The team successfully built a facemask detector, which was modular and relatively easy to use.2
“It could detect whether or not you had COVID-19 as well as the WHO-approved qPCR method that requires a laboratory. And all you have to do is wear it and breathe in it for an hour,” said Nguyen.
Smart Fabrics: Wearable Synthetic Biosensors Meet Electronics
Once the team had a synthetic biology circuit that worked with fabrics, they could technically build wearable biosensors to detect any pathogen. But Nguyen knew they needed to develop this further. For instance, if one gets hit by a splash of blood with Ebola, the sensor will change color from orange to purple and detect Ebola DNA in it. But the practical issue remains that the user might not notice a color change in one spot on their body right away.
For effective real-time detection, Nguyen wanted to integrate this system into a computational network. “We ended up integrating fiber optics into a fabric. So now this fabric—it’s a woven fabric—has fiber optics woven into it. And it has freeze dried synthetic biology reactions added to it.
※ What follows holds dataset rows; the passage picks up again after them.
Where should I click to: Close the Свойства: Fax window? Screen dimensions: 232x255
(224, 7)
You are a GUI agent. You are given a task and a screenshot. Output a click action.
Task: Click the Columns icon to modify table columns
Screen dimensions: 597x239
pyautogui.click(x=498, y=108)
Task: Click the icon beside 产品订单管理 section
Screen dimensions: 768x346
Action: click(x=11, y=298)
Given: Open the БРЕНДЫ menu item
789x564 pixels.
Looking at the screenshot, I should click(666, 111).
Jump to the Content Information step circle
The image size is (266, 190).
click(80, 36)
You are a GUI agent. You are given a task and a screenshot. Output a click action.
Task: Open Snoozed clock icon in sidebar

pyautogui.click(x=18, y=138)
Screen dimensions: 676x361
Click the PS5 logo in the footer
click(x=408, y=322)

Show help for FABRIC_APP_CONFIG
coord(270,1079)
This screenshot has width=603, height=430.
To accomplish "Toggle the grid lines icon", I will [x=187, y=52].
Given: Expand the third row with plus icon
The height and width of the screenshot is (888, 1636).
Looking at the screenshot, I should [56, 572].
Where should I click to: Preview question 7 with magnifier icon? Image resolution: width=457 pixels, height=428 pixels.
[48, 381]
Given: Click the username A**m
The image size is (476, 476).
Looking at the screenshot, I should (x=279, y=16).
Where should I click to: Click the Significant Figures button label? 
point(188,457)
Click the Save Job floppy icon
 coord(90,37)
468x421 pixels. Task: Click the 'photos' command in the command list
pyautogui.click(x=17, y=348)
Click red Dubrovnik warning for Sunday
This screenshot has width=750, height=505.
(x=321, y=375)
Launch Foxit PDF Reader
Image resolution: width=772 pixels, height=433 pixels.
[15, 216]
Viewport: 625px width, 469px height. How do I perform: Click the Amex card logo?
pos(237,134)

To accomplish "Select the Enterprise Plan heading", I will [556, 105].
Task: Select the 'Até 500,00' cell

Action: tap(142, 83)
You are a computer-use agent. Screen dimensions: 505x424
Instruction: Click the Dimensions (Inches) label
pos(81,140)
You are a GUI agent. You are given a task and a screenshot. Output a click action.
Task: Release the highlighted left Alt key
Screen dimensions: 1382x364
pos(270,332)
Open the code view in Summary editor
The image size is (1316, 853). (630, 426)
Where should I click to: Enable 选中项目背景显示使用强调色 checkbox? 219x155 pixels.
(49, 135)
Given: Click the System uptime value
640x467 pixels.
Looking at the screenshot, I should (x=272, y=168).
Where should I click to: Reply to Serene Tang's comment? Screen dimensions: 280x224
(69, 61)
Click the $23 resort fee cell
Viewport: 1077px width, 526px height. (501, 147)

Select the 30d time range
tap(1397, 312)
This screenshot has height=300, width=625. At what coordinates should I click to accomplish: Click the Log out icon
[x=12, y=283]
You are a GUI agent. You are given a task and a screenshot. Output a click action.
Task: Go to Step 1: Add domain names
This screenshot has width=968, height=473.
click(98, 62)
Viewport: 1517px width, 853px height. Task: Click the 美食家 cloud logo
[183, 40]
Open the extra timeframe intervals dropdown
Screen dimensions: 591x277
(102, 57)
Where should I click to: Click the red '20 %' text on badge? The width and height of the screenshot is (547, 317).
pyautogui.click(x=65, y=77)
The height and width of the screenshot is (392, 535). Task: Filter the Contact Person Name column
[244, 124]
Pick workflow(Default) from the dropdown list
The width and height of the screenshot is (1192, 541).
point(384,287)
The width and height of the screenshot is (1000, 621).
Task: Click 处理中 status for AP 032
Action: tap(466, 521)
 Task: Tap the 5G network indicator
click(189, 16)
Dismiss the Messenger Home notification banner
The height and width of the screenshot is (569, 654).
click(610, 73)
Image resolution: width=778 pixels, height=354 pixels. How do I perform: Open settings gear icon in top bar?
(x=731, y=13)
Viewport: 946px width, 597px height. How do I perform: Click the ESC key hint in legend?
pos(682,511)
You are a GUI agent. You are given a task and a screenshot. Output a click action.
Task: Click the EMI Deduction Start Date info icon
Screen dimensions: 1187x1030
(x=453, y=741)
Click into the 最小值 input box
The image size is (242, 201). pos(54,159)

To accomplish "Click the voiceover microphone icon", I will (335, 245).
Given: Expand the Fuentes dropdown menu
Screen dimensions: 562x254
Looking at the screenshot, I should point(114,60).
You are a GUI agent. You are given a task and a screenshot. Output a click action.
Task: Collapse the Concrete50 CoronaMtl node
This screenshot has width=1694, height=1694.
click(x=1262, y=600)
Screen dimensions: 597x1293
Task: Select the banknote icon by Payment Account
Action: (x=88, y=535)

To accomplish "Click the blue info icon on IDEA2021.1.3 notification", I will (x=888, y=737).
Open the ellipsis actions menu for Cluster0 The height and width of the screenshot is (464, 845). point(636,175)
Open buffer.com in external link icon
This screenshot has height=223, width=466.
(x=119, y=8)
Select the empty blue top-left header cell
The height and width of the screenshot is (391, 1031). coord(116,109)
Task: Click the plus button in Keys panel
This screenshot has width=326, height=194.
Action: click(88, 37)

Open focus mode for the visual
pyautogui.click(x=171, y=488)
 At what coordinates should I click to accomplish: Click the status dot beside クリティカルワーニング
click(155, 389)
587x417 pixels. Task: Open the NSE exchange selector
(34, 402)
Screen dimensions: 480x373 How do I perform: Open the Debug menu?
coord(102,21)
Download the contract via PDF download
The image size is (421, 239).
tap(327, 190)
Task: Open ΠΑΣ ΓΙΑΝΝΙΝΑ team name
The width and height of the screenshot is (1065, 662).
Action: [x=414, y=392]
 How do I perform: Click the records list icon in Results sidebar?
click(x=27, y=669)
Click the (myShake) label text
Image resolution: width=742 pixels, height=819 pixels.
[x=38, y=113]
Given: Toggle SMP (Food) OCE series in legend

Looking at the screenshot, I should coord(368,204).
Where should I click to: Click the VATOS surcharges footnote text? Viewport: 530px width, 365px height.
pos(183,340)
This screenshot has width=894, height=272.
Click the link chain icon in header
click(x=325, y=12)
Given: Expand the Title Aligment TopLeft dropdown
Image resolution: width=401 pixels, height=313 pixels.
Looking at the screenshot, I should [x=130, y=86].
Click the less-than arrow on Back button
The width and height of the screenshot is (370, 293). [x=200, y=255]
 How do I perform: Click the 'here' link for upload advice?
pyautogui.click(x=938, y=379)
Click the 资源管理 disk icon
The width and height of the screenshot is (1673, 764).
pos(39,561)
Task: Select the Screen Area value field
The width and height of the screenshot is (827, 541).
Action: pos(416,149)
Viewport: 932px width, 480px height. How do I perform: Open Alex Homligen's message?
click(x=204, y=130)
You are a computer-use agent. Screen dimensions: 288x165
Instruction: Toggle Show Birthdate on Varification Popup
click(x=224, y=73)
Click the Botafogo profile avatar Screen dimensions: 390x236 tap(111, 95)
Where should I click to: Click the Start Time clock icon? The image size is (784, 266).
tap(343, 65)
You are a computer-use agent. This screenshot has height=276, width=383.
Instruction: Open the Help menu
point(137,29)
And so now, when it changes color, we added in a fluorescent reporter instead,” said Nguyen. “The fiber optics can actually detect that light change, and now you have basically a textile that’s constantly probing to see if there’s any light change in these reaction reactors. And once it actually detects a light change, it will send a signal to your cell phone, and you get a cell-phone message saying that we detected HIV DNA that has activated a sensor on your right arm, for example. And so, at that point, we had our system flushed out—it was working beautifully.” The team tested different sensors to detect Ebola, HIV, and chemical warfare agents with this system.
Nguyen acknowledged that one drawback of this technology is that it is a one-and-done system. “It’s exactly like ramen: You open the package, you have everything freeze dried, [and] you put it in. Once you make ramen, you can’t put it back in the package, and so, it’s kind of the same issue with our system.” While synthetic biologists have yet to figure out a way to work with reusable sensors, another wish list item for Nguyen is to develop a multiplexed version of the sensors where a single fabric could warn the user of multiple threats in real time.
While Nguyen and his team work on advanced prototypes, the current version of their wearable system, along with a walkthrough of how they designed it, is on display at the MIT Museum in Boston.